#### Entries provided:
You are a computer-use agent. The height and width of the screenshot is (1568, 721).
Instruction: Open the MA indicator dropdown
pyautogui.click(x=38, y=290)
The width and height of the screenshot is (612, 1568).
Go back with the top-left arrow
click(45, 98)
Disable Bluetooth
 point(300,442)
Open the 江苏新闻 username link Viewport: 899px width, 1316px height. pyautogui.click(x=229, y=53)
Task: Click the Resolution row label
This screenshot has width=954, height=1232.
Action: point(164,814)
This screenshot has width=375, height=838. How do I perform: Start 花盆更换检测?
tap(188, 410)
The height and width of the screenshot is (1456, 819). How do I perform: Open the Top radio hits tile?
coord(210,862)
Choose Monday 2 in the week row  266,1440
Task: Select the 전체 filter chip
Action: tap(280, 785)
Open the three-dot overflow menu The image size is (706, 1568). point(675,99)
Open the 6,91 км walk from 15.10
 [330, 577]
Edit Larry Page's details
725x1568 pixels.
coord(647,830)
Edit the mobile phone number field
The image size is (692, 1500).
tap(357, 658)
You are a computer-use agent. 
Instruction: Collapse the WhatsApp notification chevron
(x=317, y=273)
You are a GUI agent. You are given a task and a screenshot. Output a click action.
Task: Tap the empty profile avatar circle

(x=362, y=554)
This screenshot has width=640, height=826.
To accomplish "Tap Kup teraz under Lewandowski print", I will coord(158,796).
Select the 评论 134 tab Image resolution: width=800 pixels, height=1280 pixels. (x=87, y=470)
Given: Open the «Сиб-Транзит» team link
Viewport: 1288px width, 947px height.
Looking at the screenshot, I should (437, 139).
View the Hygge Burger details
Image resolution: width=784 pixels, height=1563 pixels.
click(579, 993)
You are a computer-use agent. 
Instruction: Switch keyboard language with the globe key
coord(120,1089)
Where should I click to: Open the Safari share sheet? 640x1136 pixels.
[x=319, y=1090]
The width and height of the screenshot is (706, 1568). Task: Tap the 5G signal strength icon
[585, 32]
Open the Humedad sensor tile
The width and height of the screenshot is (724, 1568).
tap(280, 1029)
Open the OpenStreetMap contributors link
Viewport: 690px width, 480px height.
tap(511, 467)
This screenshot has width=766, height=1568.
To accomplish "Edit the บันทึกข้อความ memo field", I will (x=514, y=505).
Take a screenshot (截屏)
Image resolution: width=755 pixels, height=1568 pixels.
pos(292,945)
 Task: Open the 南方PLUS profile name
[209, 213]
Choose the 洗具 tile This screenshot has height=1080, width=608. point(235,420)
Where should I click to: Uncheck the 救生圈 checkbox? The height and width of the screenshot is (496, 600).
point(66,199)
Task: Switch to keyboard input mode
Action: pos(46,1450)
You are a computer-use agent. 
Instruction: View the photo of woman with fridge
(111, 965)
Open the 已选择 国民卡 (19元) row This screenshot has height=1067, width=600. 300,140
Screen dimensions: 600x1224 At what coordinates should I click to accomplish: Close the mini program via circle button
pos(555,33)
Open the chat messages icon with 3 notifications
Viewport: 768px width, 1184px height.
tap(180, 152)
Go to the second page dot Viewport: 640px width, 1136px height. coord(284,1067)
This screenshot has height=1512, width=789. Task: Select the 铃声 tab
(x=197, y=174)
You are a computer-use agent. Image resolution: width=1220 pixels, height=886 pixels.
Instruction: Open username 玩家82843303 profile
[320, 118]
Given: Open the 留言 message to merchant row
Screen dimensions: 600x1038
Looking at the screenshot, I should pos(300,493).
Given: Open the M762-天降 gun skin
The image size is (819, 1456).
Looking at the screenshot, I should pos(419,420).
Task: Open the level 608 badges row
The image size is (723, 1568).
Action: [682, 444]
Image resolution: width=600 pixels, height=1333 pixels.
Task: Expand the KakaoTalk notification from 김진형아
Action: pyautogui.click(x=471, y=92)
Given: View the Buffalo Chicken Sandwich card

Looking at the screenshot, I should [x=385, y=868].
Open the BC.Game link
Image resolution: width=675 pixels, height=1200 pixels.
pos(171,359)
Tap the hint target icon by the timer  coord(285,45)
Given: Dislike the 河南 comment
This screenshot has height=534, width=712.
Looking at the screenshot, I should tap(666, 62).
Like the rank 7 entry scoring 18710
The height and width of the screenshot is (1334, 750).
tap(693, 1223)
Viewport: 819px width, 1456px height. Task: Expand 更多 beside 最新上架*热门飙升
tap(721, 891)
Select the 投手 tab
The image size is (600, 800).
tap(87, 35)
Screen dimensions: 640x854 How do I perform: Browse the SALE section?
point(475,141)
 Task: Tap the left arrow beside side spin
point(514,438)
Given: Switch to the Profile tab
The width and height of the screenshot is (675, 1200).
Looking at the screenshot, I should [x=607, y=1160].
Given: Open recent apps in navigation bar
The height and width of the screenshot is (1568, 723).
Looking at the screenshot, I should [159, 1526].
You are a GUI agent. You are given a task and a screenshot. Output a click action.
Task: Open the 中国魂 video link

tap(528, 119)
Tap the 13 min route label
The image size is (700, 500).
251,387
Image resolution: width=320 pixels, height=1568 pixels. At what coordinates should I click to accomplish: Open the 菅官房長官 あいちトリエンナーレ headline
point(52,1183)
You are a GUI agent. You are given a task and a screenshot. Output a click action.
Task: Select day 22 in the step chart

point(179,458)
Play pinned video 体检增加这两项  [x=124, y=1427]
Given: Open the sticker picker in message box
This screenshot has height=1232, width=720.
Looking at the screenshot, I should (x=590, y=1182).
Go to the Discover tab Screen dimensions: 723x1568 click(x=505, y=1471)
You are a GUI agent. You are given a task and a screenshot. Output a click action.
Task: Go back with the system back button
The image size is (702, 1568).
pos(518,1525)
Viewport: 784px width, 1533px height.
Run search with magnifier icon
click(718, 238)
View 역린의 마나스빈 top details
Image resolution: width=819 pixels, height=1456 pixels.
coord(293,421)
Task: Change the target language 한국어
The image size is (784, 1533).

#### Given instruction:
Please convert the rows, beginning at the line that has "Open the 江苏新闻" and stopping after the line that has "tap(188, 410)", into a two-column CSV with the header columns instruction and action, one line per row. Put each instruction and its action in its own quoted field, replacing any line breaks with spaces.

#### Output below:
instruction,action
"Open the 江苏新闻 username link Viewport: 899px width, 1316px height.","pyautogui.click(x=229, y=53)"
"Task: Click the Resolution row label This screenshot has width=954, height=1232.","Action: point(164,814)"
"This screenshot has width=375, height=838. How do I perform: Start 花盆更换检测?","tap(188, 410)"